Personal information
- Full name: Stanley Lancelot Yates
- Born: 6 June 1900 Bendigo, Victoria
- Died: 28 December 1980 (aged 80) Heidelberg, Victoria
- Original team: Anchor Stars
- Height: 179 cm (5 ft 10 in)
- Weight: 89 kg (196 lb)

Playing career^{1}
- Years: Club / Games (Goals)
- 1918: Collingwood / 8 (6)
- 1925: Richmond / 5 (0)
- Total:  / 13 (6)
- ^{1} Playing statistics correct to the end of 1925.

= Stan Yates =

Australian rules footballer, born 1900

Stanley Lancelot Yates (6 June 1900 – 28 December 1980) was a former Australian rules footballer who played with Collingwood and Richmond in the Victorian Football League (VFL).

Yates continued his football career at Northcote in the Victorian Football Association and finally as playing Captain Coach ad Fairfield FC, taking them to a premiership in 1926.
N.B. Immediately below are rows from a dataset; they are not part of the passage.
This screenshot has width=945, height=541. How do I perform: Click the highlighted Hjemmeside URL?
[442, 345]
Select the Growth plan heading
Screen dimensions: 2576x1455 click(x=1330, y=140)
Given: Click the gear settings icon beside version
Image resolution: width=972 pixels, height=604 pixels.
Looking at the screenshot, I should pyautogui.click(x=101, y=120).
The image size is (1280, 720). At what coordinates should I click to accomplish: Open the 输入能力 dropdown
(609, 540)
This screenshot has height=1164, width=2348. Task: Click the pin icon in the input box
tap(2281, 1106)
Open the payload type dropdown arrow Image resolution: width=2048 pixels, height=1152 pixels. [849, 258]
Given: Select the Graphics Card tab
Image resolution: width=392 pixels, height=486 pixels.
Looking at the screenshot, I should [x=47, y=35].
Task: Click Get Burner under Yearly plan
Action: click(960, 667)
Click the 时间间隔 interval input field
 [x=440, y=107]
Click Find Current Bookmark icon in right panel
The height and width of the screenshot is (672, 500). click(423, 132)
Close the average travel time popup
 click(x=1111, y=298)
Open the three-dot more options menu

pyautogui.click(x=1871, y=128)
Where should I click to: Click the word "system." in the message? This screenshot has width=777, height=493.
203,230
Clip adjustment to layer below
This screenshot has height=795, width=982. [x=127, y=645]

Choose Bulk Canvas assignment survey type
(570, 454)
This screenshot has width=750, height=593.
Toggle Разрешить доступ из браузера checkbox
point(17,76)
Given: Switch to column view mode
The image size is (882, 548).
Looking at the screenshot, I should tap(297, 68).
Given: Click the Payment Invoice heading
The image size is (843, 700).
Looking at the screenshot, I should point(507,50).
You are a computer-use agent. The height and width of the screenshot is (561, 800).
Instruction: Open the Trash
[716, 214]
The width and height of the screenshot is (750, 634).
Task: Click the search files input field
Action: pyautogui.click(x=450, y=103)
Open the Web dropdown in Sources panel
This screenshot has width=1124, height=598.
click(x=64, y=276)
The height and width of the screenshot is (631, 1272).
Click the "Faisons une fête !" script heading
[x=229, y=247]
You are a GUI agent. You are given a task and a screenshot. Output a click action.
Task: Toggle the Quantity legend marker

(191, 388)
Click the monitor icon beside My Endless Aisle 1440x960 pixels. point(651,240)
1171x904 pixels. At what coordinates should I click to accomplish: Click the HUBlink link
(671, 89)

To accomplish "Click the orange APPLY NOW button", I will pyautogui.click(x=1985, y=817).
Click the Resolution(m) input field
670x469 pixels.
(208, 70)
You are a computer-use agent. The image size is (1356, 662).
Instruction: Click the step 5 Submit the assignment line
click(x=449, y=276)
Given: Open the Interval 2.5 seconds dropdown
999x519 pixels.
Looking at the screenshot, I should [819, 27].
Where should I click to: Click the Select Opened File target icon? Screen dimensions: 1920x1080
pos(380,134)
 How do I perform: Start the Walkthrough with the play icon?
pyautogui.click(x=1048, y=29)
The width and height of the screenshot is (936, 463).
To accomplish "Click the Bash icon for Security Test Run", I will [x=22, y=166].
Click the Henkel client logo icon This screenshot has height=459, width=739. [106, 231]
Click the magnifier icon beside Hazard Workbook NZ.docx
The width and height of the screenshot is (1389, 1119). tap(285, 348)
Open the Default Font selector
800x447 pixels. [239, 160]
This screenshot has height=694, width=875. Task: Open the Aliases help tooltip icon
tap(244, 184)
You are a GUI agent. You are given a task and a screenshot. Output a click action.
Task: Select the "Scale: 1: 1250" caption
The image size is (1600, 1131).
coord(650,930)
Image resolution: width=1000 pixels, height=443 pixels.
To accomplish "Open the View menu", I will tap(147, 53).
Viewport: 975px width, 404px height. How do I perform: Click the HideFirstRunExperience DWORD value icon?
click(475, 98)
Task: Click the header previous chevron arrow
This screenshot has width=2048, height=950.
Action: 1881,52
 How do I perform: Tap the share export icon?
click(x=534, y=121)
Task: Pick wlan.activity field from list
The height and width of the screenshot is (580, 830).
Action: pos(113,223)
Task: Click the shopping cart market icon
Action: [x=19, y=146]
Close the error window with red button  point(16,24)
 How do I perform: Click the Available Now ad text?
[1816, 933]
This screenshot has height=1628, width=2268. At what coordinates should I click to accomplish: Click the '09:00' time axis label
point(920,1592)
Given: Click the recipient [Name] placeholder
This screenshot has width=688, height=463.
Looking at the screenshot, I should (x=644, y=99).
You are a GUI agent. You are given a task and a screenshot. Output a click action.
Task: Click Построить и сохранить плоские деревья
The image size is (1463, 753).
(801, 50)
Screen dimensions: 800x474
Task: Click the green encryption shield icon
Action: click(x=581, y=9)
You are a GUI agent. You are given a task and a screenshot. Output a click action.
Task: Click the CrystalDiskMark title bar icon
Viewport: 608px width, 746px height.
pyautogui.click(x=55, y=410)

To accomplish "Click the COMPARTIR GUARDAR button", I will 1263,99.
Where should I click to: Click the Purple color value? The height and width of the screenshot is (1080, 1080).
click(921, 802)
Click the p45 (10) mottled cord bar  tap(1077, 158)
Yates enlisted in the Royal Australian Air Force (RAAF) on 5 May 1942 and served as a corporal in 1 Stores Depot in Port Melbourne until his discharge on 19 October 1945.

Yates's nephew is Ken Turner, who played in Collingwood's 1958 Premiership team and Ken's son Jamie Turner was part of the 1990 Collingwood premiership team. Another nephew of Stan's is Graeme Yallop an Australian cricket captain.

Stan normally played as a ruckman, one of the original Collingwood 6 footers.